She received an MA in East Asian Studies from Stanford University and has translated a number of prominent Korean writers, including Hwang Sok-yong, Pyun Hye-young, and Jeon Sungtae.
[1] Her translations have appeared in outlets such as The New Yorker and Harper's Magazine.
[2] Among other accolades, her translation of Hwang Sok-young's At Dusk (해질무렵) was longlisted for the 2019 International Booker Prize.
[5] She is a member of the translation collective Smoking Tigers, whose name is derived from the stock phrase of Korean folktales 호랑이 담배 피우던 시절에 (Long, long ago, back when tigers used to smoke tobacco), for Korean-to-English translators, which includes authors and translators such as Sung Ryu, Stella Kim, Soje, and Deborah Smith.

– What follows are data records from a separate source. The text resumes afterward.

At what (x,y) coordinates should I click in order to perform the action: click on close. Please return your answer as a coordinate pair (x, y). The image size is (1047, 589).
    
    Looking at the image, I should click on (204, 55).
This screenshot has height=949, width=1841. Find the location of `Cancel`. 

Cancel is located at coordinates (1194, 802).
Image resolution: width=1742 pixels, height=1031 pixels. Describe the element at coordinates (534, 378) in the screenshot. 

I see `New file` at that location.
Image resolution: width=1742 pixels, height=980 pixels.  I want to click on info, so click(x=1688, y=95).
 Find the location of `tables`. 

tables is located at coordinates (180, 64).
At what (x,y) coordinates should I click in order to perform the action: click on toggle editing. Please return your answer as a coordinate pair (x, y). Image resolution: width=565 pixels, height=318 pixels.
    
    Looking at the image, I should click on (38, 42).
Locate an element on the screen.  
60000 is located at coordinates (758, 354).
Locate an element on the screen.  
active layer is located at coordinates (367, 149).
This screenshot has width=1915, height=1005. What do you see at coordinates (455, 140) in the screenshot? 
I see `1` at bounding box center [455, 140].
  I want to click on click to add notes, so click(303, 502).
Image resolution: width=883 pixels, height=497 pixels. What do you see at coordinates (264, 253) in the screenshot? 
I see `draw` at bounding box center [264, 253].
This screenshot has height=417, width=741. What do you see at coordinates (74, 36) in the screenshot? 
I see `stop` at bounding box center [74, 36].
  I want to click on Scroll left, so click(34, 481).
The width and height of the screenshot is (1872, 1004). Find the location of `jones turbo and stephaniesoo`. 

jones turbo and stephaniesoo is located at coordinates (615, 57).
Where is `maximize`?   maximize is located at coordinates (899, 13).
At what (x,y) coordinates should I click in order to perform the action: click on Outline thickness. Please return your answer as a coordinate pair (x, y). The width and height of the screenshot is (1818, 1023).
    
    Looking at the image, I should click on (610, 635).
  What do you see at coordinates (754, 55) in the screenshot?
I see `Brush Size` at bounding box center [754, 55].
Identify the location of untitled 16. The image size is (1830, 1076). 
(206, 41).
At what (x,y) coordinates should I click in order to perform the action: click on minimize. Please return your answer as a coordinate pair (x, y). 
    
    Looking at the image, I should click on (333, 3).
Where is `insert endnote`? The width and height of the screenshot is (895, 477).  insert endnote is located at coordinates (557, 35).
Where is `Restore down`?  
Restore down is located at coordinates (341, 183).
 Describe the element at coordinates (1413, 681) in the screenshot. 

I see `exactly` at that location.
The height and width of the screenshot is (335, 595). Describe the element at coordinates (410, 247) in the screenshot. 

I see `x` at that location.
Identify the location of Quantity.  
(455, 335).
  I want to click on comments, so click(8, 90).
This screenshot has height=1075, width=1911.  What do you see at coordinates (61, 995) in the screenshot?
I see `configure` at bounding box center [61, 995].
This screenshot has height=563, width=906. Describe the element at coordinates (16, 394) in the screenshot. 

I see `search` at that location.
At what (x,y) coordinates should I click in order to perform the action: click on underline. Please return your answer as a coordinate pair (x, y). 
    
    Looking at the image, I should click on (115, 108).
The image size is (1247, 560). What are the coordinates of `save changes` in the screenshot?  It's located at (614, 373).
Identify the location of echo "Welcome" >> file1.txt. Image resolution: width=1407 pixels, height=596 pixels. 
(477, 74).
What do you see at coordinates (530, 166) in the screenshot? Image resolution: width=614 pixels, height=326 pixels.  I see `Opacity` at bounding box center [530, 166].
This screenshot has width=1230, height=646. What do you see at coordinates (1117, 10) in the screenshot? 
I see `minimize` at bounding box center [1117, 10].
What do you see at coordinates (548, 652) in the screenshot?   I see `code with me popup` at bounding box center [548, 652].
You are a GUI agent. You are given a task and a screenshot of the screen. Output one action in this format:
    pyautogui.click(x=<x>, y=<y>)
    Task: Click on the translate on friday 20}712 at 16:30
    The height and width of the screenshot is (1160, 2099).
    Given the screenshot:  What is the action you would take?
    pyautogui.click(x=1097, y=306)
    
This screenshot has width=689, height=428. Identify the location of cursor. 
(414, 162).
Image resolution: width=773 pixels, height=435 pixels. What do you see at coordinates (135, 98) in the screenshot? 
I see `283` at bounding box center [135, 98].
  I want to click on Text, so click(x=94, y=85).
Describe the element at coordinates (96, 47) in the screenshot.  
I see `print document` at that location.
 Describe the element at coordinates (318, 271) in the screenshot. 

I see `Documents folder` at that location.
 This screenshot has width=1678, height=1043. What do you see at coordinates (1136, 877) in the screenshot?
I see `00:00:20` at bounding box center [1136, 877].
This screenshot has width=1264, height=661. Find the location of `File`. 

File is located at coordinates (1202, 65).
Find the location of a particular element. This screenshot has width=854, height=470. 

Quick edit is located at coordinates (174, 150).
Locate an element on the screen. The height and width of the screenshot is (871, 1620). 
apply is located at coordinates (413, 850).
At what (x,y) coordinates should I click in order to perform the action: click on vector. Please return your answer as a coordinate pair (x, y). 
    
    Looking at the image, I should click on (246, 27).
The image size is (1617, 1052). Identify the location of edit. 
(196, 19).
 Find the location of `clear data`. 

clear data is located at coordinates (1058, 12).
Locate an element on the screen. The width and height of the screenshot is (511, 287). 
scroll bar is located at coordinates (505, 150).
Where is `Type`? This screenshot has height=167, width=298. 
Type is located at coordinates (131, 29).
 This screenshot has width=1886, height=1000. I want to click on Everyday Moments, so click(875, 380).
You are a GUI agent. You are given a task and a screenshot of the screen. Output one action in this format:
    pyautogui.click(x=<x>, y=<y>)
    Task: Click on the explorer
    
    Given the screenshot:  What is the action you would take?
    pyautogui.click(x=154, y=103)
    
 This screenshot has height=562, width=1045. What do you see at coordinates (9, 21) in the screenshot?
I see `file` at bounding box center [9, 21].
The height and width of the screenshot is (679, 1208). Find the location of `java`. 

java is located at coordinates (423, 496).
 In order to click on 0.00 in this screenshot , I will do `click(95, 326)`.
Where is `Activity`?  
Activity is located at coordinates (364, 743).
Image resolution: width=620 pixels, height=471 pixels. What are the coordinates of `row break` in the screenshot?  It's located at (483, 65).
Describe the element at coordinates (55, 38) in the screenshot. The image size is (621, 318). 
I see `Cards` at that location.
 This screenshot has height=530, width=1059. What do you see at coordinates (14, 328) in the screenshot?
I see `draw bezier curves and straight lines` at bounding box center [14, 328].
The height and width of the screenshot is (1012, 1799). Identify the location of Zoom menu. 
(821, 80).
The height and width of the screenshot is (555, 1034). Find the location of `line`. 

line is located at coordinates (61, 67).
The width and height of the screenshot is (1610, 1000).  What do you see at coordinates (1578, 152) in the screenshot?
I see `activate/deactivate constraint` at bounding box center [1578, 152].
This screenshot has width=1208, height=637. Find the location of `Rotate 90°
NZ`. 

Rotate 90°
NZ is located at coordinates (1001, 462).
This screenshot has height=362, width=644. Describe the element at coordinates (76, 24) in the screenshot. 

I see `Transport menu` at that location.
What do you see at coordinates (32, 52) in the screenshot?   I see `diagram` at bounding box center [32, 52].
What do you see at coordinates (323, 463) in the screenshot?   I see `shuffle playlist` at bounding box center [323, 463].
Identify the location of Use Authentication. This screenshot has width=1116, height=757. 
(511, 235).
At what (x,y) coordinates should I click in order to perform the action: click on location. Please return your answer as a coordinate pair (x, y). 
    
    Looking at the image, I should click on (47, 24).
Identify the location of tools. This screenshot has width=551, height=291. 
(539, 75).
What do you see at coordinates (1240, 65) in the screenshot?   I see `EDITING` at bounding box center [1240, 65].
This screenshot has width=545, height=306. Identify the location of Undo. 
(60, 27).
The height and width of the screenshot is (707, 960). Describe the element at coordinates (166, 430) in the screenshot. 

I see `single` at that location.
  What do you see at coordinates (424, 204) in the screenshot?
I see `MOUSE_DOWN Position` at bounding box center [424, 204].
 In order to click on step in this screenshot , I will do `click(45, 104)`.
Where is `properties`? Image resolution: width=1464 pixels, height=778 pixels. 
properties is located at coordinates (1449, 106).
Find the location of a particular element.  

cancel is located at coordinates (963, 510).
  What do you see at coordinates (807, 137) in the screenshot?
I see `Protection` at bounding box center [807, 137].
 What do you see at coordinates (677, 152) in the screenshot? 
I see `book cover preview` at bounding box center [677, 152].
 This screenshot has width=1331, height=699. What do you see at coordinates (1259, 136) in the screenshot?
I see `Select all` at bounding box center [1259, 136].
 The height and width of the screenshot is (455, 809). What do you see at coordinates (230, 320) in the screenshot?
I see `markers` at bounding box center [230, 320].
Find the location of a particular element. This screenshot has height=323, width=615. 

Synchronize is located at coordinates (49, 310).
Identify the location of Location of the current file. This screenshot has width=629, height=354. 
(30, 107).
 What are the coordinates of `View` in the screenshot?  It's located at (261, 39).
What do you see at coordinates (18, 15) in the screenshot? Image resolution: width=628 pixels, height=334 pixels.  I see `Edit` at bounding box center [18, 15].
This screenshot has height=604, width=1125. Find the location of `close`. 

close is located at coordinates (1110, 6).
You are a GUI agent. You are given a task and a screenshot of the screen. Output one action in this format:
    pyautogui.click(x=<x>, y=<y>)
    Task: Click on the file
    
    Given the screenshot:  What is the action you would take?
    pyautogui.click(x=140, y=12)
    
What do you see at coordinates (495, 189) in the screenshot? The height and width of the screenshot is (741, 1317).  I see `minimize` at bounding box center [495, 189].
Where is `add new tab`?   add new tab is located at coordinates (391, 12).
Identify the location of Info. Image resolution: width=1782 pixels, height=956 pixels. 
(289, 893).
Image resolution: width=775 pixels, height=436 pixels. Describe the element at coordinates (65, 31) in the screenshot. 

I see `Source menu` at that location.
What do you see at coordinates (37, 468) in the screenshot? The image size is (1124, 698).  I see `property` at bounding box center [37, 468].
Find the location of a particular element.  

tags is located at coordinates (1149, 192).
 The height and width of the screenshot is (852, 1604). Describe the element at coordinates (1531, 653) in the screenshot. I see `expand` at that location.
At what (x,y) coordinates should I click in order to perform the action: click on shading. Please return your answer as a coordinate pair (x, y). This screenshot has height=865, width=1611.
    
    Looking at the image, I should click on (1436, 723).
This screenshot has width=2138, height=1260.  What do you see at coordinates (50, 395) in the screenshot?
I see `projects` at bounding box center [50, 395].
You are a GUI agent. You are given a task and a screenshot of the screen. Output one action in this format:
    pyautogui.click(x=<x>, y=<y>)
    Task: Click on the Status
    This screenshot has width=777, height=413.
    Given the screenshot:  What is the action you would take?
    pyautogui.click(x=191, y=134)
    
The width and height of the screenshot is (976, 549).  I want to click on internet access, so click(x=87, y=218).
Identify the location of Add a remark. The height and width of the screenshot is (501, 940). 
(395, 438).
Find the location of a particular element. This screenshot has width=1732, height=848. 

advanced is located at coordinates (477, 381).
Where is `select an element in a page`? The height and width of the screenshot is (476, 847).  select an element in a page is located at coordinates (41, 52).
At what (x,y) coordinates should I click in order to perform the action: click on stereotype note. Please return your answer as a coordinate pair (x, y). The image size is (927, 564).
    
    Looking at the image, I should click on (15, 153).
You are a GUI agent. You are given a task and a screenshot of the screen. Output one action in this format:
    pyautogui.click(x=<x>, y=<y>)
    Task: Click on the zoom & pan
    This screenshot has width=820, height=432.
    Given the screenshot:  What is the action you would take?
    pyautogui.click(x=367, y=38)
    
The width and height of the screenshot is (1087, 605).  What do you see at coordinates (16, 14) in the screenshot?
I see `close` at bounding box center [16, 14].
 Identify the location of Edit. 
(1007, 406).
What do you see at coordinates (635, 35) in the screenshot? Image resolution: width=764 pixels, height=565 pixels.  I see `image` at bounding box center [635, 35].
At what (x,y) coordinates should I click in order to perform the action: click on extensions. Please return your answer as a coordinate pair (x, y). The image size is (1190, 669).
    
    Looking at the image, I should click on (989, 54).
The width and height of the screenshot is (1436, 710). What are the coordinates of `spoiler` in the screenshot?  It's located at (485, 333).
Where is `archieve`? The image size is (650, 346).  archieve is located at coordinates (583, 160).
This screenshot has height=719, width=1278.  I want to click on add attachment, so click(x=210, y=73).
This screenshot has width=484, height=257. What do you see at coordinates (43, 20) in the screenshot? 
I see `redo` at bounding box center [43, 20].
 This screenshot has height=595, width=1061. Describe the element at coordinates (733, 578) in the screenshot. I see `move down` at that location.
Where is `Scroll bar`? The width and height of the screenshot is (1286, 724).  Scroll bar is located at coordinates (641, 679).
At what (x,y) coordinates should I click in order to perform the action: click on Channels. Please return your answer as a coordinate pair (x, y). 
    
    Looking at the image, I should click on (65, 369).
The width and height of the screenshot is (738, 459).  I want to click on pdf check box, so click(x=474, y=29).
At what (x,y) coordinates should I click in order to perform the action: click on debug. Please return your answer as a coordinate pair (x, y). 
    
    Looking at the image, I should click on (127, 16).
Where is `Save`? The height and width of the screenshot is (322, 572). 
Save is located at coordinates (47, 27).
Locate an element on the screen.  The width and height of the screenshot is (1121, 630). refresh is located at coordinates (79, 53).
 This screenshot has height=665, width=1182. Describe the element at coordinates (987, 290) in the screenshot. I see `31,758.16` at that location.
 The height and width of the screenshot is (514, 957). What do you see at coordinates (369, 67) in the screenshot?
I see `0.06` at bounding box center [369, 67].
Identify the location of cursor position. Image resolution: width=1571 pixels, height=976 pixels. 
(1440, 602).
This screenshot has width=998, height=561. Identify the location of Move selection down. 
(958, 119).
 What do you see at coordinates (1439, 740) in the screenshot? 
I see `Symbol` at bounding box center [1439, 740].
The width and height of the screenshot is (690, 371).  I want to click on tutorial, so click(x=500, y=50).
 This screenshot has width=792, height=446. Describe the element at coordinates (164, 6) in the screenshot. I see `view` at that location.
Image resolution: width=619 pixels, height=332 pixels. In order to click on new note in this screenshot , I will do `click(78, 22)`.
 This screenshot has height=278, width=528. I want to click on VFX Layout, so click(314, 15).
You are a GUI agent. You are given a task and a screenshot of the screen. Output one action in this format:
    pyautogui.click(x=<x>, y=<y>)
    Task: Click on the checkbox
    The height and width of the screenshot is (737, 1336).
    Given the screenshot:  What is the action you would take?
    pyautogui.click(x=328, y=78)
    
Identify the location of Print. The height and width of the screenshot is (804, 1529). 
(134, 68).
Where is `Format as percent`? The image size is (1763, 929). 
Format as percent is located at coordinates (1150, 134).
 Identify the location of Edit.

[6] Kim-Russell has often commented on challenges in Korean translation, namely of certain untranslatable words and concepts in Korea, such as han, dapdaphada (a physical sensation of suffocation caused by feeling frustrated or unable to speak or act freely), and eogulhada (to feel that something is unfair or undeserved), and a perception of 'vagueness' in Korean writing because of the relatively sparse nature of Korean compared to English as a topic-prominent language with minimal pronouns.